ExAST 🔬

Search, replace, and diff Elixir code by AST pattern.

Patterns are plain Elixir — variables capture, _ is a wildcard, structs match partially, pipes are normalized. No regex, no custom DSL.

mix ex_ast.search  'IO.inspect(_)'
mix ex_ast.replace 'IO.inspect(expr, _)' 'Logger.debug(inspect(expr))' lib/
mix ex_ast.diff lib/old.ex lib/new.ex

Installation

def deps do
  [{:ex_ast, "~> 0.7", only: [:dev, :test], runtime: false}]
end

Pattern syntax

Patterns are valid Elixir expressions, given as strings or quote blocks.

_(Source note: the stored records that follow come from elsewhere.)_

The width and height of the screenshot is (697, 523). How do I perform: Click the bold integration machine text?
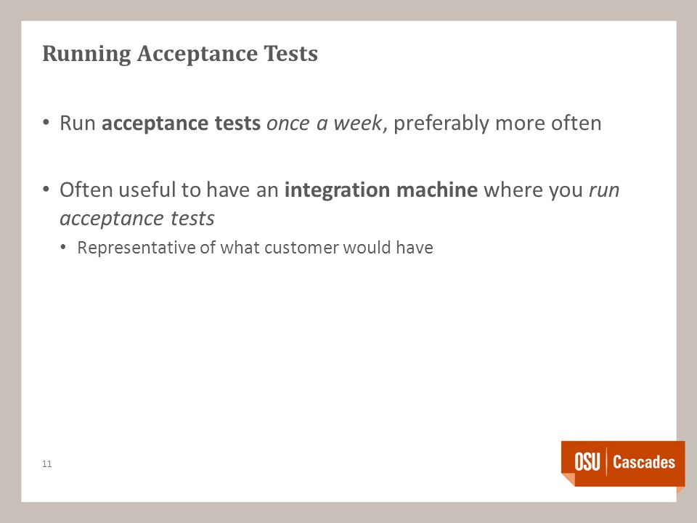click(381, 190)
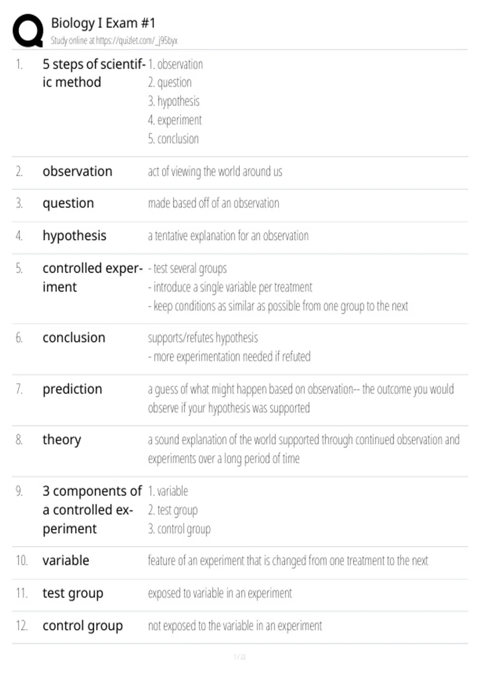Select the 'observation' term
The image size is (479, 679).
77,171
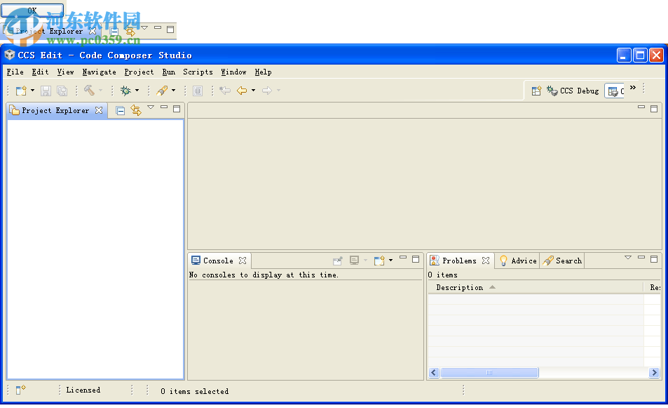Click the New file wizard toolbar icon
Image resolution: width=668 pixels, height=408 pixels.
pyautogui.click(x=21, y=91)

Three rules:

Syntax Meaning
_ or _name Wildcard — matches any node, not captured
name, expr, x Capture — matches any node, bound by name
... Ellipsis — matches zero or more nodes (args, list items, block body)
Everything else Literal — must match exactly

Structs and maps match partially — only the keys you write must be present. %User{role: r} matches any User with a role field, regardless of other fields.

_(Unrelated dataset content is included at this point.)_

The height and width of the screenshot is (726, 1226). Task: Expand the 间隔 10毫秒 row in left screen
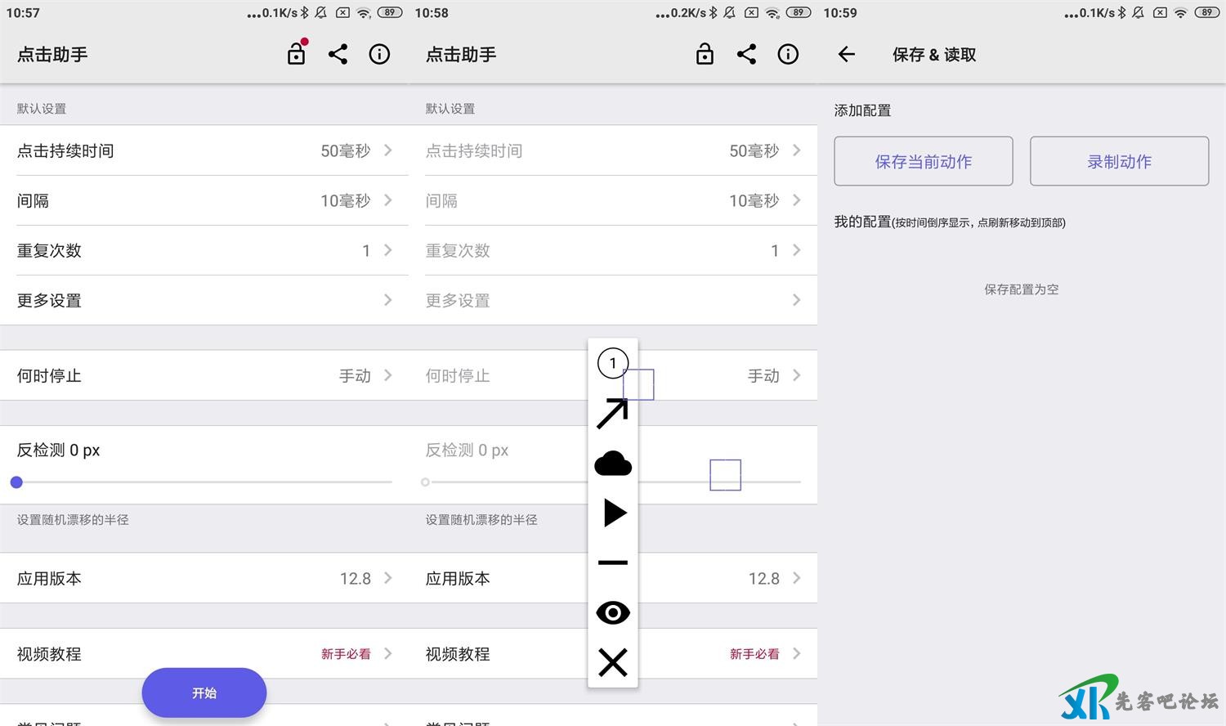coord(204,200)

Repeated variable names require the same value at every position: Enum.map(a, a) only matches calls where both arguments are identical.

Pipe awareness

Pipes are desugared before matching — data |> Enum.map(f) and Enum.map(data, f) are treated as equivalent. You can write the pattern in either form and it will match both:

# Matches both `Enum.map(data, f)` and `data |> Enum.map(f)`
mix ex_ast.search 'Enum.map(_, _)'

Multi-node patterns

Separate statements with ; to match contiguous sequences within a block:

# Find get-then-delete patterns
mix ex_ast.search 'a = Repo.get!(_, _); Repo.delete(a)'

# Captures are consistent across statements —
# `a` must refer to the same variable in both

CLI relationship filters

Filter matches by their surrounding context with --inside and --not-inside:

# Only inside private functions
mix ex_ast.search --inside 'defp _ do _ end' 'Repo.get!(_, _)'

# Exclude test blocks
mix ex_ast.search --not-inside 'test _ do _ end' 'IO.inspect(_)'

# Both at once
mix ex_ast.search --inside 'def _ do _ end' --not-inside 'if _ do _ end' 'IO.inspect(_)'

Search and replace also support CSS-like relationship predicates:

# Direct semantic parent only — excludes nested calls inside if/case/fn blocks
mix ex_ast.search 'IO.inspect(expr)' --parent 'def _ do ... end'

# Any semantic ancestor
mix ex_ast.search 'IO.inspect(expr)' --ancestor 'def _ do ... end'

# Find functions that contain a transaction but no debug output
mix ex_ast.search 'def name do ... end' \
  --contains 'Repo.transaction(_)' \
  --not-contains 'IO.inspect(...)'

# Find calls that follow an earlier statement in the same block
mix ex_ast.search 'Repo.delete(record)' --follows 'record = Repo.get!(_, _)'

# Limit broad searches
mix ex_ast.search '_' lib/ --limit 100

# Replace only direct function-body debug calls
mix ex_ast.replace 'IO.inspect(expr)' 'Logger.debug(inspect(expr))' lib/ \
  --parent 'def _ do ... end'

# Replace calls only in functions matching broader context predicates
mix ex_ast.replace 'Repo.get!(schema, id)' 'Repo.fetch!(schema, id)' lib/ \
  --ancestor 'def _ do ... end' \
  --not-ancestor 'test _ do ... end'

Available CLI filters:

Flag Meaning
--parent, --not-parent Direct semantic parent
--ancestor, --not-ancestor Any semantic ancestor
--inside, --not-inside Aliases for ancestor filters
--has-child, --not-has-child Direct semantic child
--contains, --not-contains Any semantic descendant
--has-descendant, --not-has-descendant Aliases for contains filters
--has, --not-has Aliases for contains filters
--follows, --not-follows Previous sibling in the same block
--precedes, --not-precedes Following sibling in the same block
--immediately-follows, --not-immediately-follows Immediately previous sibling
--immediately-precedes, --not-immediately-precedes Immediately following sibling
--first, --not-first First sibling
--last, --not-last Last sibling
--nth, --not-nth 1-based sibling position
--comment, --not-comment Associated leading/inside/inline comments
--comment-before, --comment-after Immediately adjacent comments
--comment-inside, --comment-inline Comments inside the selected range or on the selected line

Comment CLI values are substrings by default. Use /.../ or ~r/.../ for regexes:

mix ex_ast.search 'def name do ... end' --comment-inside '/TODO|FIXME/'
mix ex_ast.search 'def name do ... end' --comment-inside '/todo|fixme/i'

Query API

Use ExAST.Query when a match depends on AST relationships:

import ExAST.Query

query =
  from("def _ do ... end")
  |> where(contains("Repo.transaction(_)"))
  |> where(not contains("IO.inspect(...)"))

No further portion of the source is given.